╭─ QUOTED PASSAGE

Rocket roulette: A street of miracles... and a fatality

“I felt like the building had exploded,” Miriam Gottlieb said

MIRIAM GOTTLIEB stands next to a blown out window and section of a wall in her building, destroyed in Sunday’s rocket attack against Ashdod. (photo credit: TOVAH LAZAROFF)
MIRIAM GOTTLIEB stands next to a blown out window and section of a wall in her building, destroyed in Sunday’s rocket attack against Ashdod.
(photo credit: TOVAH LAZAROFF)
Miriam Gottlieb, 51, ran to the bed in her safe room, threw the comforter over her head, called her adult son and screamed after hearing the warning siren ring out in Ashdod on Sunday night.
A rocket landed just below her first floor apartment, just hours before the midnight ceasefire went into effect. The force of the explosion was so strong that it uprooted a tree.
“I felt like the building had exploded,” the dark-haired, olive-skinned woman told The Jerusalem Post, as she described the harrowing moments of the attack.
Throughout her hometown of Ashdod, people returned to their normal routine on Monday, after an intense two days of violence between Hamas, PIJ and the IDF kept them running to shelters to avoid becoming the latest casualty of rocket fire from Gaza.
Yigal Ben Hamu (Credit: Tovah Lazaroff)
On Sunday, the rocket fire claimed four Israeli civilian lives. The last victim of the day, 21-year-old Pinchas Menahem Prezuasman, was killed in the Ashdod explosion as he sought shelter in the entry way of Gottlieb’s building.

╰─
╭─ DATA RECORDS

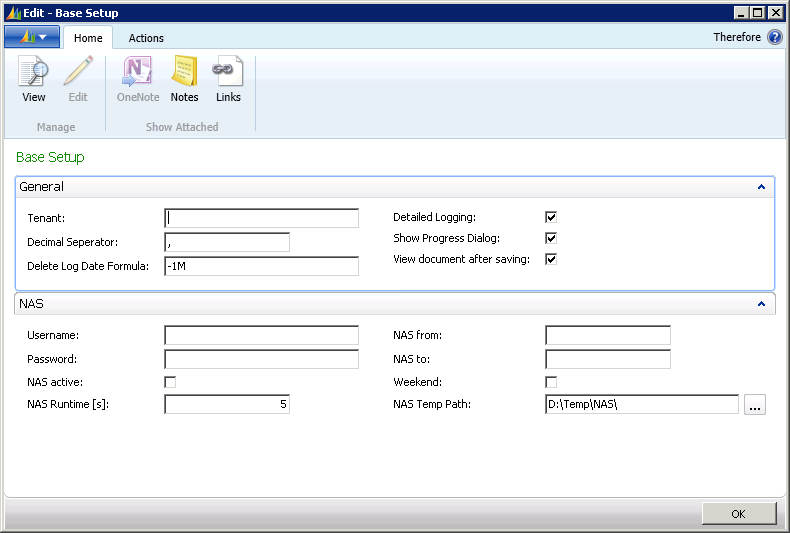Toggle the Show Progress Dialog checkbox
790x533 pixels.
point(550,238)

╰─
╭─ DATA RECORDS

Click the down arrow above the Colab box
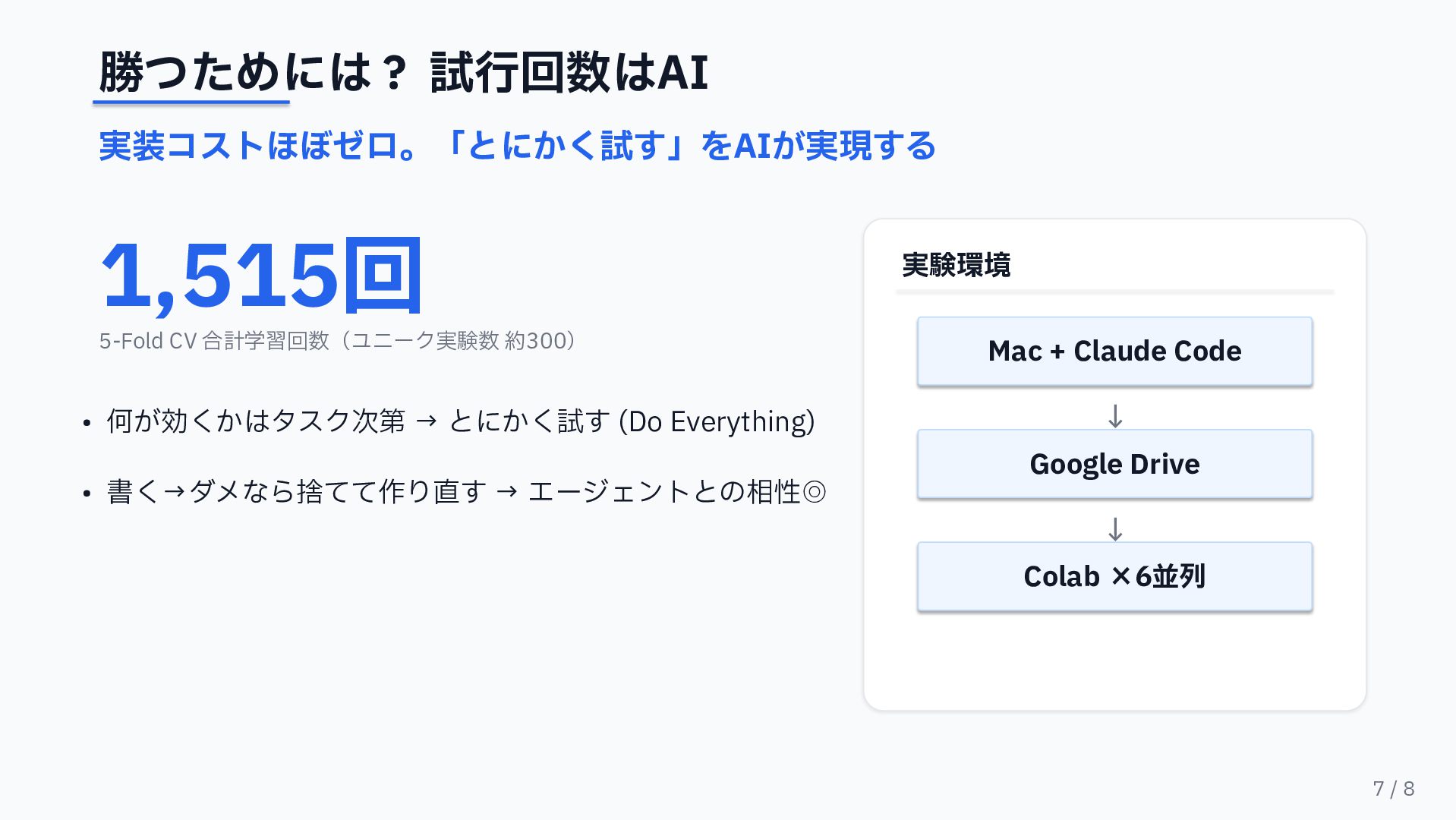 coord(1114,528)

╰─

### [SET OF TASKS]
A) Please duplicate the part of the Ashdod rocket article that opens with the words "A rocket landed" and closes with "fire from Gaza.".
B) Condense the paragraph of the Ashdod rocket article that begins "Throughout her hometown of Ashdod" into one short sentence that keeps its main facts.

### [RESULTS FOR THE EXERCISE]
A)
A rocket landed just below her first floor apartment, just hours before the midnight ceasefire went into effect. The force of the explosion was so strong that it uprooted a tree.
“I felt like the building had exploded,” the dark-haired, olive-skinned woman told The Jerusalem Post, as she described the harrowing moments of the attack.
Throughout her hometown of Ashdod, people returned to their normal routine on Monday, after an intense two days of violence between Hamas, PIJ and the IDF kept them running to shelters to avoid becoming the latest casualty of rocket fire from Gaza.

B) On Monday, people in Ashdod returned to their normal routine after two intense days of violence between Hamas, PIJ and the IDF had kept them running to shelters from Gaza rocket fire.